Wednesday, April 20, 2022

Homeschooling is the Best Decision We've Ever Made

 I say this as someone who has been an educator from thirteen years: getting out of the traditional public school system has been a dream come true. I highly recommend it. 

There is much I could say regarding everything I feel like isn't working in the traditional education system. Kids are grouped together based on their age. They are moved up from grade to grade regardless of whether or not they have mastered the concepts. And the pressure is on teachers to execute the learning standards handed down by the state, telling you what you must teach, at what time. 

Herein lies the problem: not all children learn the same way. Not all children learn at the prescribed pace that the content is being churned out. And with the pressure on us as classroom teachers to keep up, to maintain the expected grade level rigor, there isn't energy at all left to devote to helping those who have fallen behind catch up. 

As such, in my roles as a middle and high school English teacher, I have so many children filling up desks in my classroom who have reading levels as low as first and second grade, children who can barely write. They're just pushed on, passed on, as if they were items on a factory conveyer belt. They never received the individual attention they desperately needed in their younger days. 

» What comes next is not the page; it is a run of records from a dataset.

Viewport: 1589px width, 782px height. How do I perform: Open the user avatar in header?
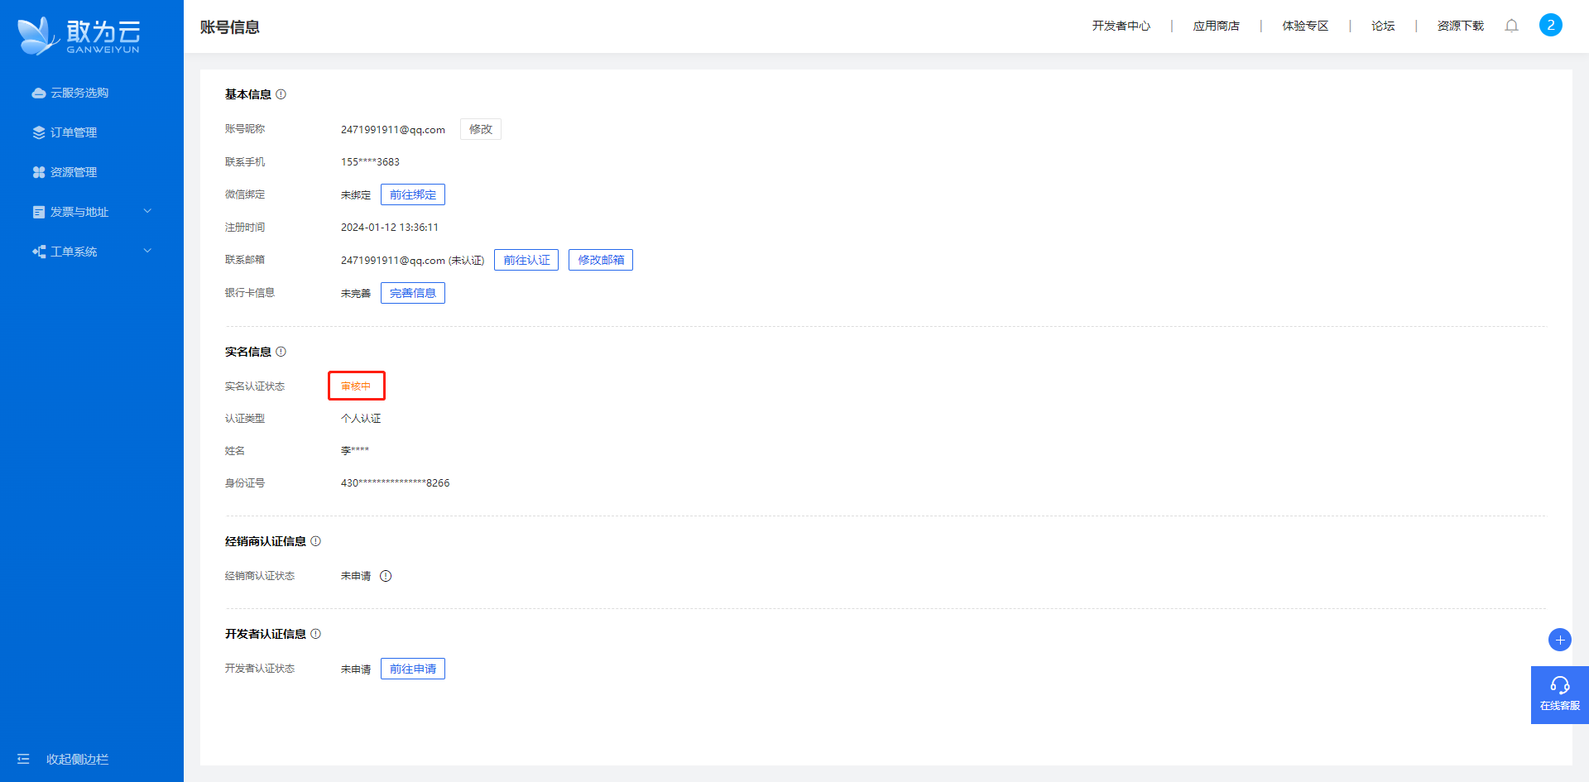[1550, 25]
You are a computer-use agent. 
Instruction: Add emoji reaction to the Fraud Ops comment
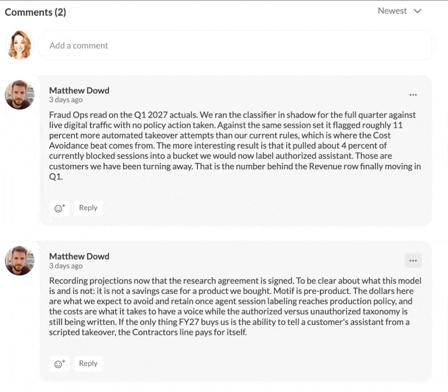pos(59,208)
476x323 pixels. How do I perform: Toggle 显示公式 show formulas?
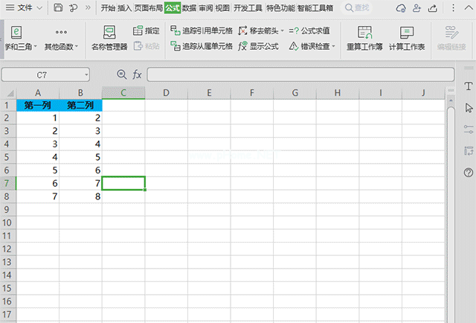point(259,46)
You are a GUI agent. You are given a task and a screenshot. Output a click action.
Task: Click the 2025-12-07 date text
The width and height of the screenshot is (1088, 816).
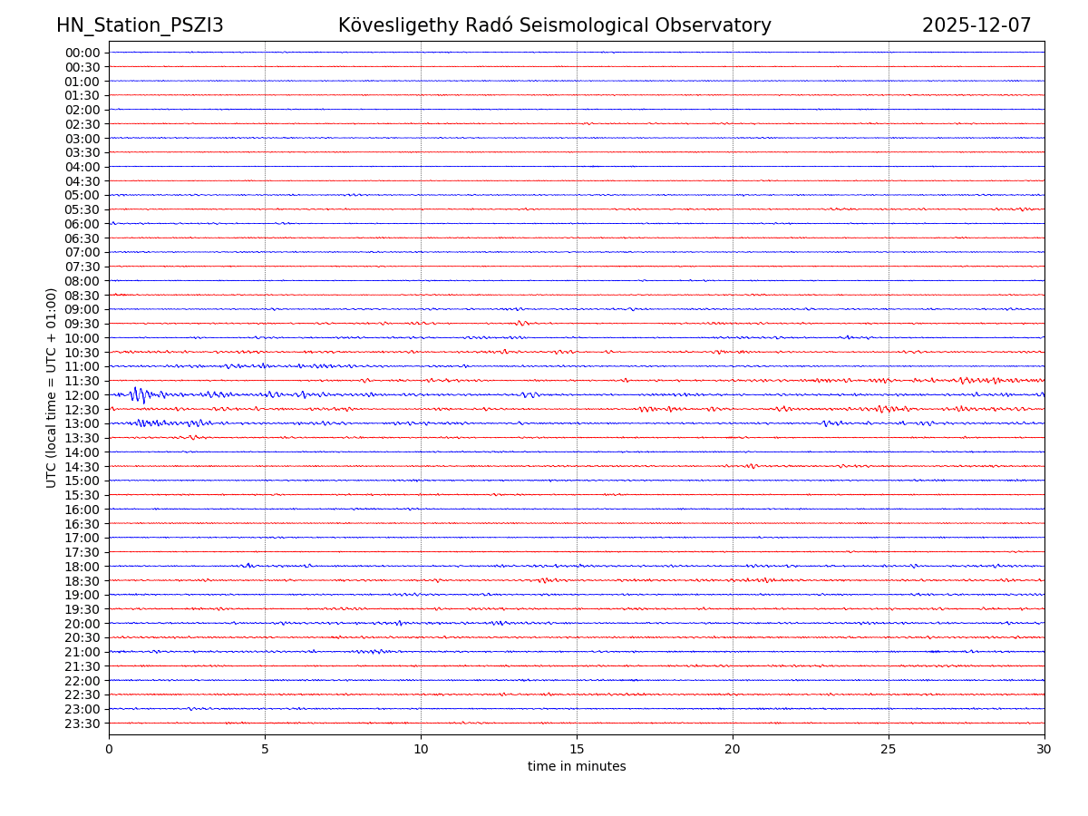coord(976,25)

And as someone who is now a product of the environment in which I must survive in order to keep my job, I feel I am essentially a bigger part of the problem than I wish. I've tried in moments to fight back against the pressure and demands, to try to push to make time and space for desperately needed remediation that is personalized, individualized. I've done this to the point of going to war in moments, ending up on the wrong side of the wrong people and nearly getting fired. 

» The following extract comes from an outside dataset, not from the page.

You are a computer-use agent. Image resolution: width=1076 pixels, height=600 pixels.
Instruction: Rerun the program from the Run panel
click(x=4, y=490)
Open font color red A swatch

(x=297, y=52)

The field of education, sadly, does not cater to the non-conformists. It is based on the utmost conformity. It serves no one. 

And this is only a small part of the problem.

I spent seven years in early childhood education working with preschoolers, in settings that were basically commercial daycares. These entities existed because parents must work. Someone else must care for their children. 

I came to realize that public schools were little more than daycares for older children. Some place for them to be watched over so parents could work. The illusion that school was about education was shattered during the Covid days. I should have known better. We don't live in any kind of world in which the majority of people, even in two parent homes, can afford the luxury of one person staying home to raise children. 

People were desperate, they pushed back against school closures, and I understood--I had been there. Once upon a time, I was a single mother with two young daughters working at a daycare during the day and a grocery store at night. If the Covid closures happened during this phase of my life, I would have been desperate, too. I will never forget where I came from. 

But honestly, I think it isn't just the school system that's broken, I think it's the whole world that's broken. Everyone should have choices where their children and families are concerned. There should be a Universal Basic Income enough to provide people with enough to fall back on so that if they choose, their children won't have to be cared for by others. It should be a choice. For many, nay, most, there isn't such thing as a choice. The only choice is to scramble and scrape and work yourself into the ground with so little to show for it. 

But I digress.

I don't like that we live in a world in which people don't have choices, where children are outside before the sun has even risen in the cold standing and waiting for the bus to take them to a prison-like building where they will  be controlled and herded around for the next eight hours. The conditions are overcrowded. Everyone is in everyone else's space. 

And then comes the bullying, the negativity, all the bad experiences that can come from being trapped in a space with hateful, cruel people you can't get away from. It is hell on earth. Damage is done to vulnerable children that may never be undone. We've heard the stories, we've beheld the statistics, and some of us, including myself, have lived it.

When I had a breakdown/burnout in October and I had the opportunity to get out, I took my daughters who are 9 and 11 with me. 

Our district has a Virtual Academy into which they were welcomed eagerly. My girls are very strong students--my 9 year old is above-above average in math and science, legitimately gifted all around; my 11 year old is gifted in ELA. They are both functioning on 10th grade levels across the board in all their subjects. They are now receiving individualized attention that wasn't available to them in public school.

They will never have to know what it is like to be bullied. They will never be trapped in a hell of social torment. Everything that tortured and damaged me during my formative years I have effectively prevented them from experiencing. 

They wake up and can go to school in their pajamas. They have a homemade breakfast while they attend homeroom. Their classes are done by lunchtime. The rest of the afternoon is focused on asynchronous work that they can complete at their own pace. 

And we get to enjoy moments like these: 




Taking pet bunnies outdoors for a walk






Clearing out a sunny spot to plant some wildflower seeds.


I finally had to come to a sad conclusion as a teacher that I am never, ever going to be able to save the world. I can love the children who come into my classroom with all my heart, but I am only in control of what happens with them for a certain amount of hours a day. After a year with me, they will move on and I may never see them again. It still matters, but ultimately, what matters most to me today is focusing my energy and care on my own daughters, to make their life the best I can for them. I am confident that this is working out. I am creating for them a life that is better than the one I lived.

 And this gives me an indescribable joy.